LendInvest to raise £50m with first retail bond

LendInvest to raise £50m with first retail bond

LendInvest has issued a £50m retail bond on the London Stock Exchange – a first for the lender.

The lender already has £50m of commitments from investors and interest was oversubscribed, bringing its assets to £500m.

The retail bond is the first in a £500m bond programme that LendInvest intends to roll out in the next few years as and when it requires additional capital.

Investors are earning 5.25% for five years secured against LendInvest’s mortgage portfolio.

Christian Faes, co-founder and chief executive of LendInvest, said: “Listing our bond on the London Stock Exchange today marks a significant achievement for LendInvest, and adds considerable strength to our lending platform.
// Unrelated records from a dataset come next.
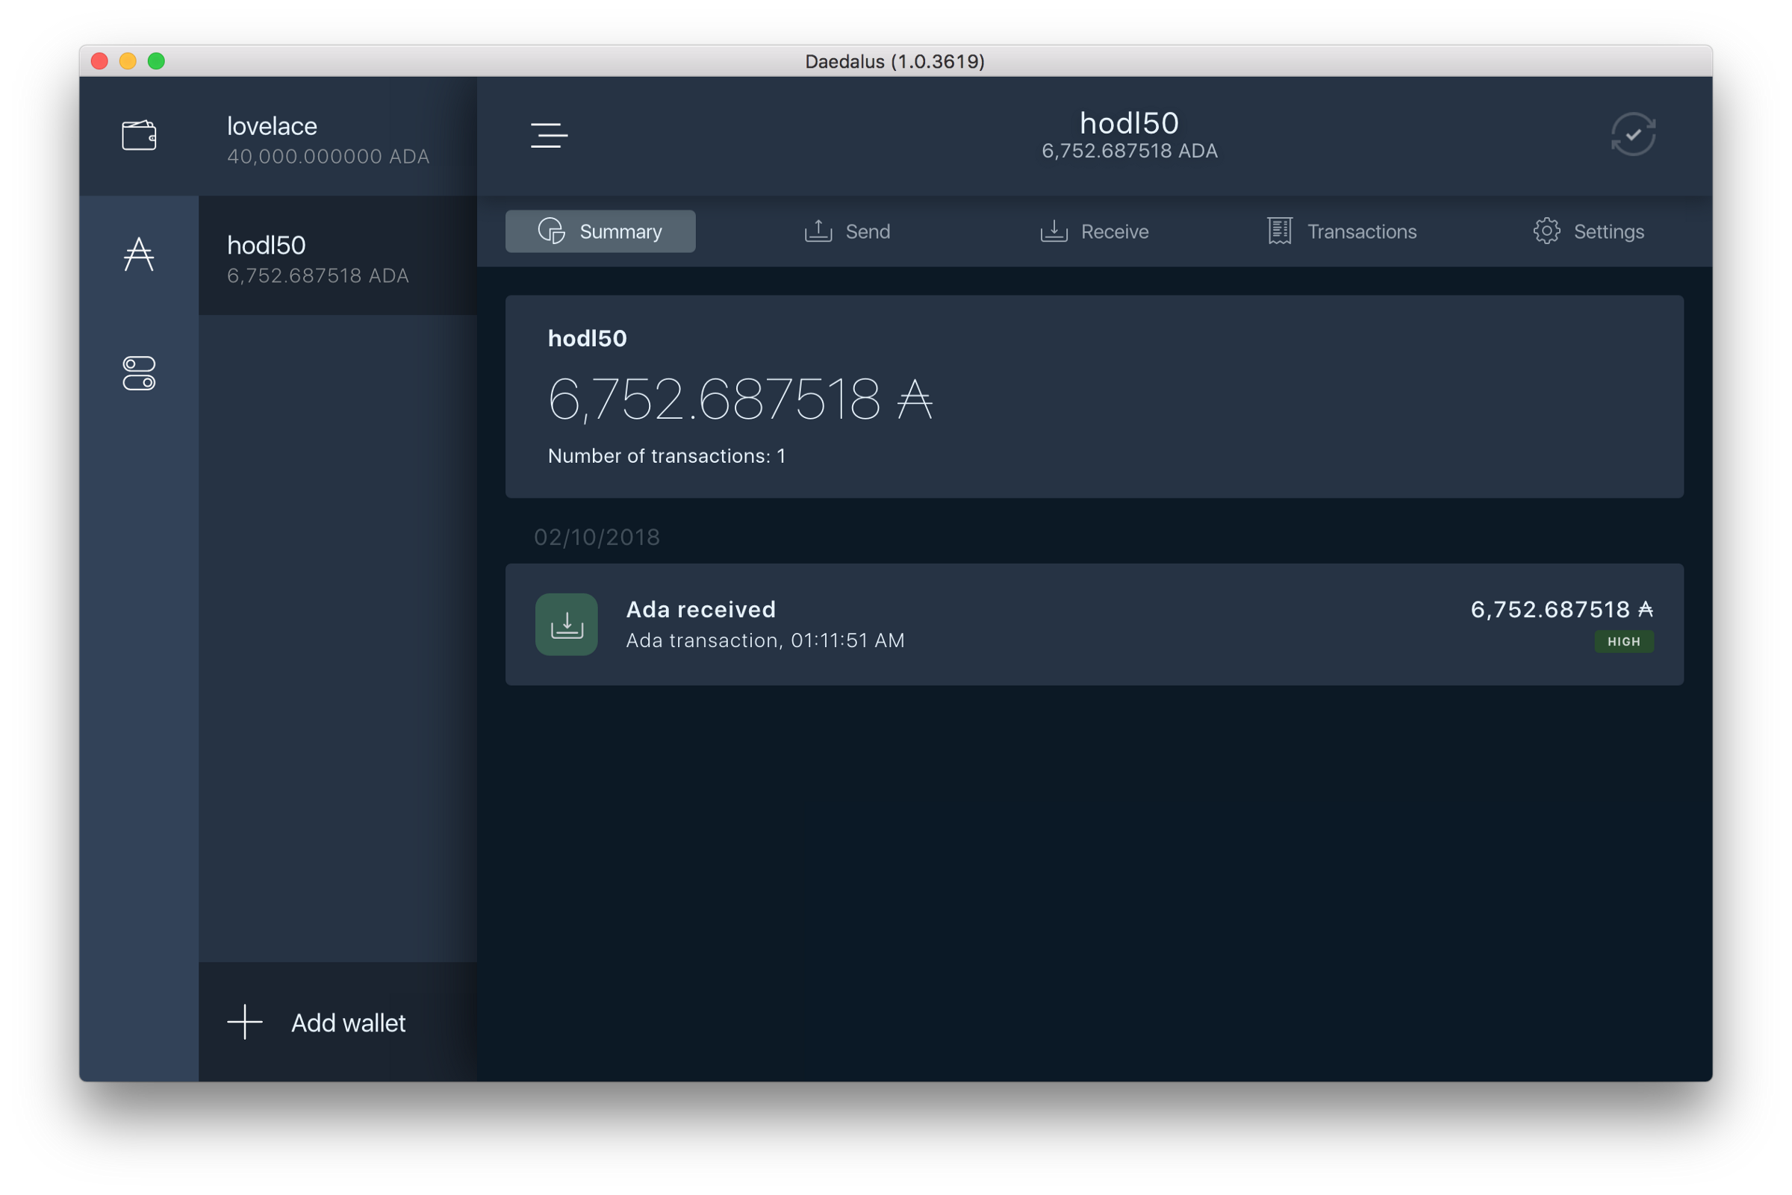Viewport: 1792px width, 1195px height.
Task: Open the settings toggles sidebar icon
Action: coord(139,373)
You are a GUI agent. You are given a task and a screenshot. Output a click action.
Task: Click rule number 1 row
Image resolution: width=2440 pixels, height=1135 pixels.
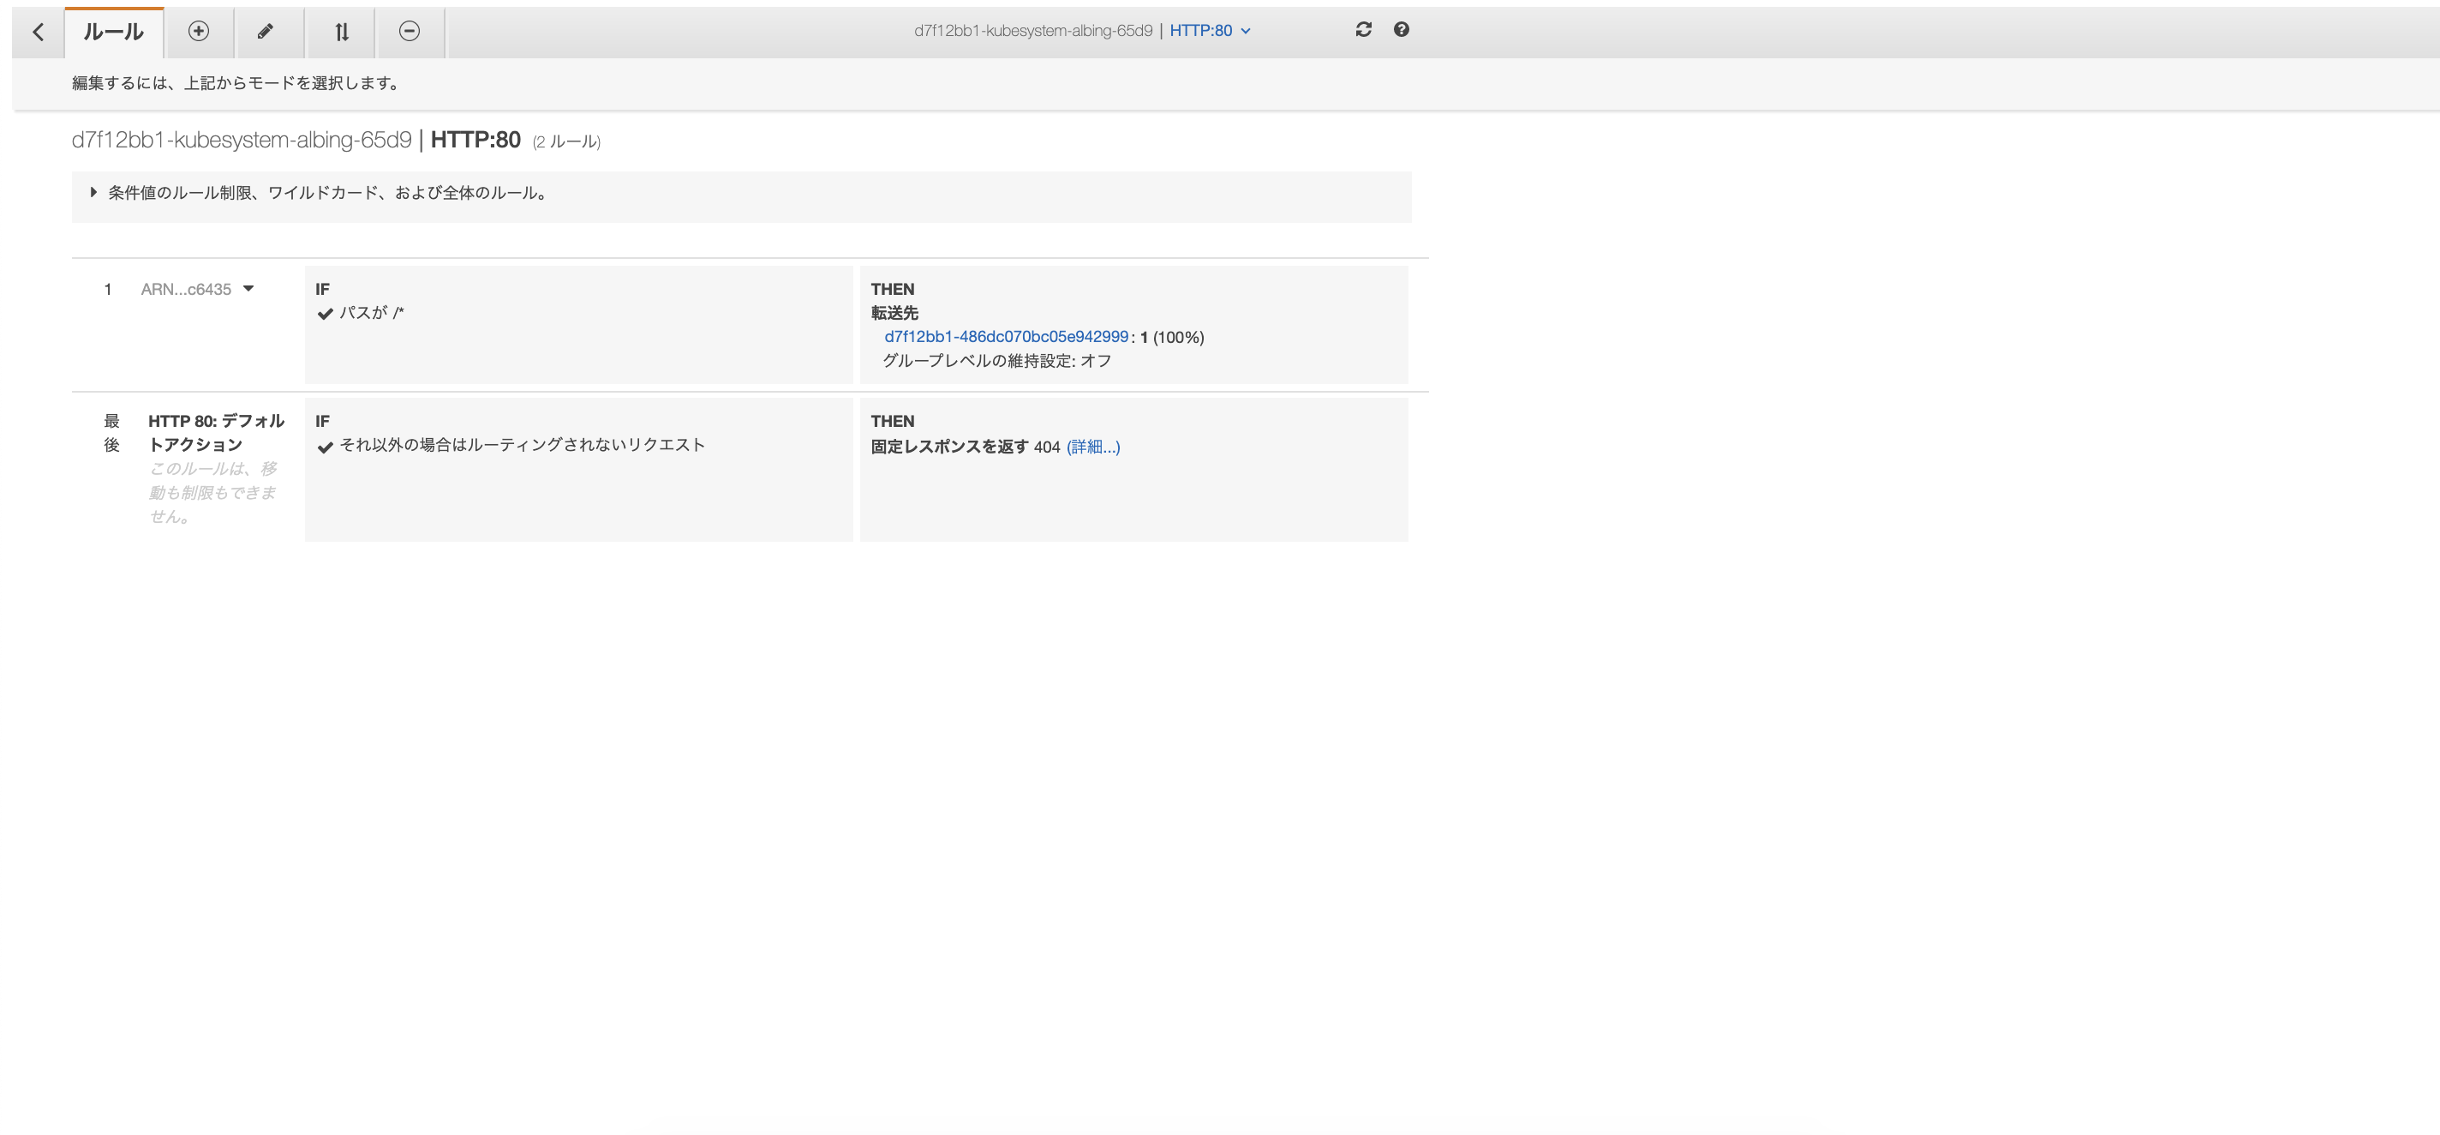pos(108,289)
At LendInvest we aspire to be an alternative lender that continues to innovate, not just in terms of the technology we are building, but in all aspects of our business.

“We launched the bond programme to make our asset class available to retail investors through an LSE listed offering because it is a well-established, robust structure that offers customers considerable protections. However, whilst the bond was popular with retail investors, some of the City’s largest institutional investors also made significant investments.

“For four years now, we have been able to grow our business, make major investments in people and technology, and be a consistently profitable business. This track record was key to giving retail bond investors the comfort and confidence that LendInvest is a financially viable and sustainable business, and one that they could trust with their investment.”

This is the first maiden retail bond launch since the Brexit vote last year.

The bond was issued by LendInvest Secured Income Plc, a wholly-owned subsidiary of LendInvest created for the purpose of launching the bonds.

Faes added: “The demand for our first retail bond shows the depth and breadth of investor appetite for income-generating investments that are secured.

“We look forward to returning to the LSE over the next few years as our retail bond programme rolls out.”